The rule confirms the context is an ingress block by checking for the ingress keyword in the surrounding lines. AWS security groups act as virtual firewalls for EC2 instances, RDS databases, Lambda functions, EKS clusters, and other resources. An overly permissive ingress rule on any of these resources eliminates one of the most important layers of defense against unauthorized access.
This rule corresponds to CWE-1220: Insufficient Granularity of Access Control.
Severity: High | CWE: CWE-1220 – Insufficient Granularity of Access Control
Why This Matters
Security groups are the primary network-level access control in AWS. When a security group allows traffic from 0.0.0.0/0, the protected resource is reachable from anywhere on the internet. This dramatically expands the attack surface: automated scanners probe every public IP address for open ports, and any vulnerability in the exposed service — an unpatched CVE, a weak password, or a misconfigured endpoint — can be exploited by attackers worldwide.

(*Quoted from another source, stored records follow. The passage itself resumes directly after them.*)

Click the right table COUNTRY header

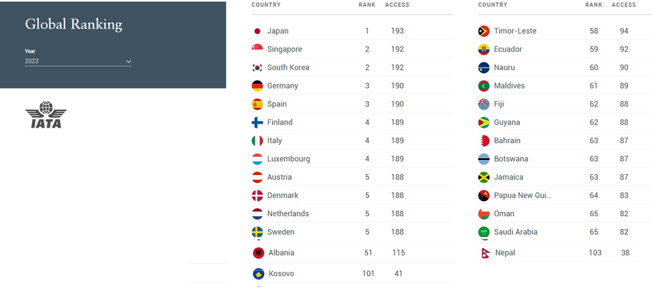[492, 5]
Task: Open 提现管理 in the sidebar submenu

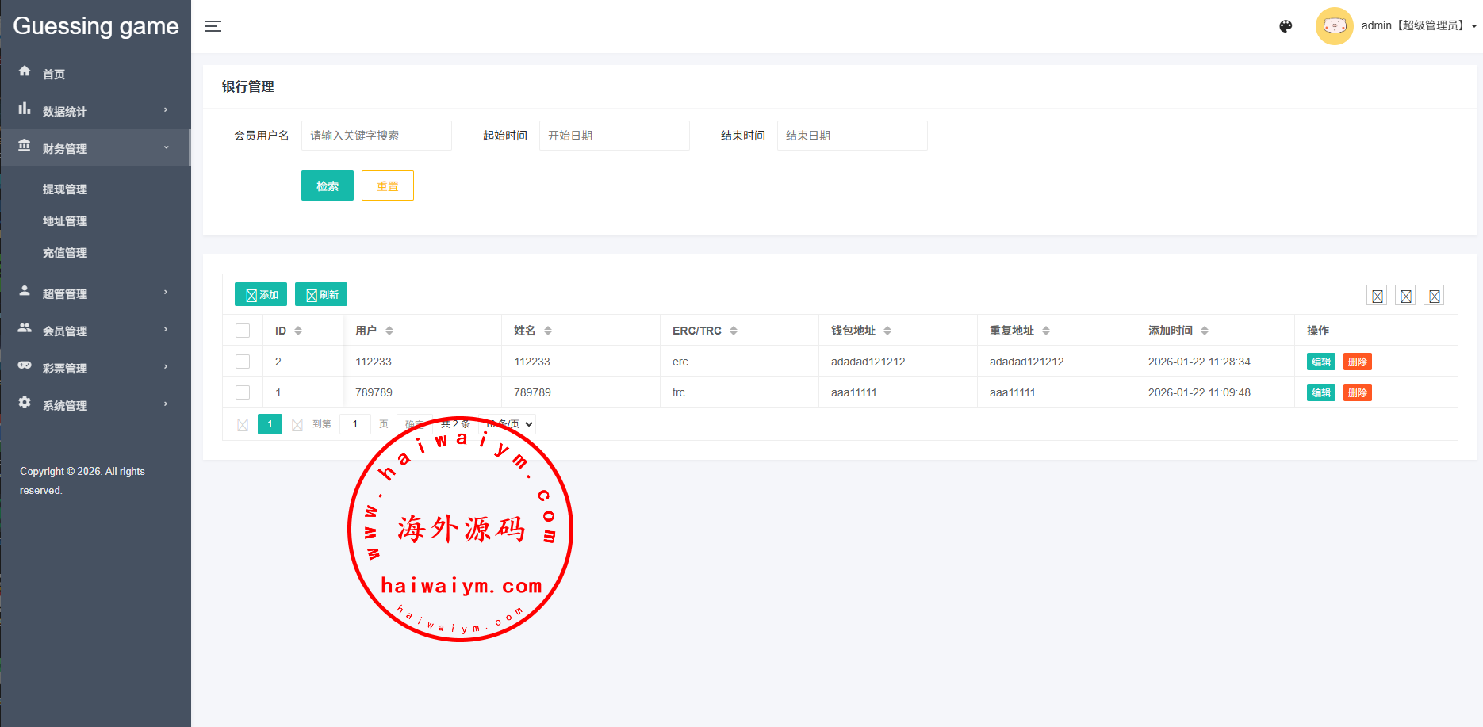Action: 65,189
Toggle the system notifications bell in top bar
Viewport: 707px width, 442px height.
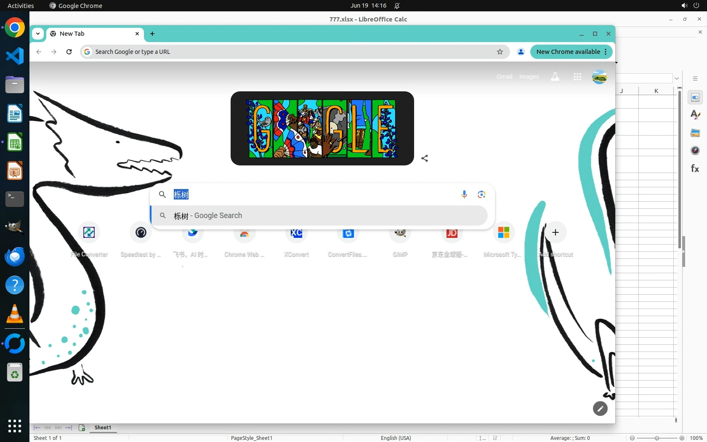(397, 6)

The practical consequences depend on what service is exposed. An SSH port (22) open to 0.0.0.0/0 is continuously brute-forced within minutes of the resource becoming reachable. An RDS database port (3306, 5432) open to the internet allows direct authentication attacks against the database. An internal API endpoint that was only intended to receive traffic from other services within the VPC can be accessed directly, bypassing any application-level authentication layers that assumed internal network trust.
Even for services that are intended to be publicly accessible (web servers on port 443), best practice is to restrict as much as operationally possible and to use a load balancer or CDN as the public endpoint, keeping the underlying instances in private subnets.
What Gets Flagged
The rule matches .tf files where a CIDR block of 0.0.0.0/0 or ::/0 appears within an ingress block context.

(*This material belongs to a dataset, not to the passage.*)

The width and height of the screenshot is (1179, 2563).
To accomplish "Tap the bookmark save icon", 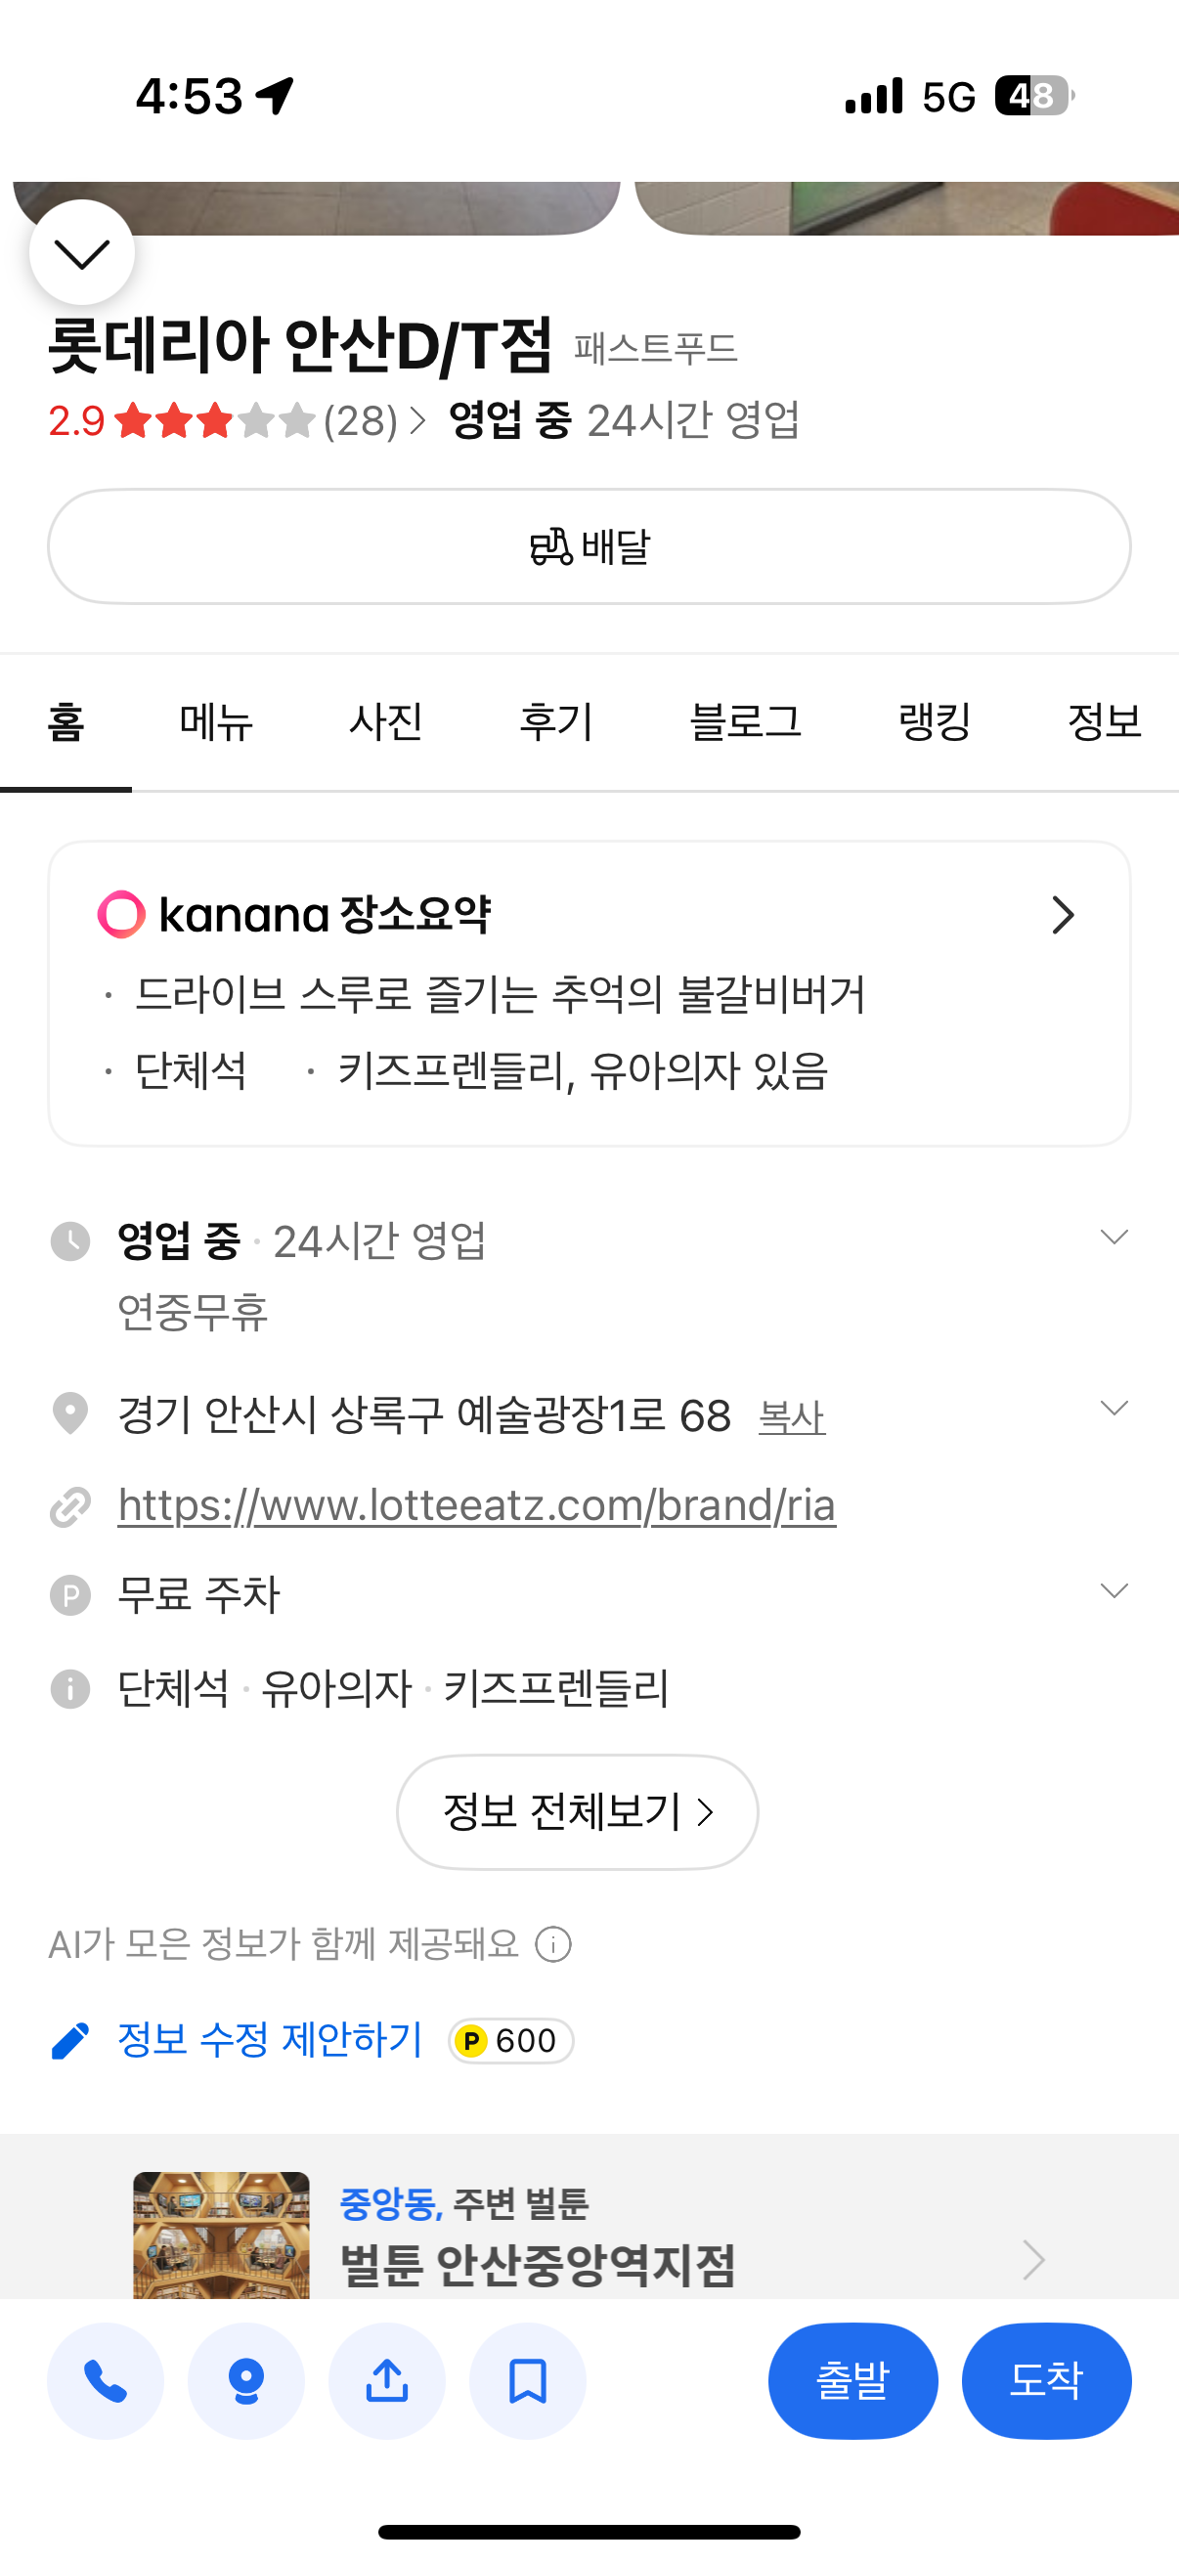I will pos(527,2380).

# FLAGGED: SSH open to the entire internet
resource "aws_security_group" "bastion" {
ingress {
from_port = 22
to_port = 22
protocol = "tcp"
cidr_blocks = ["0.0.0.0/0"]
}
}
# FLAGGED: database port open to IPv6 internet
resource "aws_security_group" "database" {
ingress {
from_port = 5432
to_port = 5432
protocol = "tcp"
ipv6_cidr_blocks = ["::/0"]
}
}
Remediation
- Restrict ingress CIDR blocks to only the IP ranges that legitimately need access. For internal services, use the VPC CIDR. For services accessed by specific offices or partners, use their IP ranges. For public-facing services, use an ALB or NLB in front:
# SAFE: restrict SSH to a specific bastion or corporate IP range
resource "aws_security_group" "bastion" {
ingress {
from_port = 22
to_port = 22
protocol = "tcp"
cidr_blocks = ["203.0.113.0/24"] # your corporate egress range
}
}
- Use security group references instead of CIDR blocks for service-to-service communication. Reference the source security group by ID rather than its IP range — this is more robust and requires no updates when IP addresses change:
# SAFE: only allow traffic from the web tier security group
resource "aws_security_group_rule" "db_from_web" {
type = "ingress"
from_port = 5432
to_port = 5432
protocol = "tcp"
source_security_group_id = aws_security_group.web.id
security_group_id = aws_security_group.database.id
}
- Place services that do not need to be internet-facing in private subnets and ensure their security groups only accept traffic from within the VPC or from a load balancer.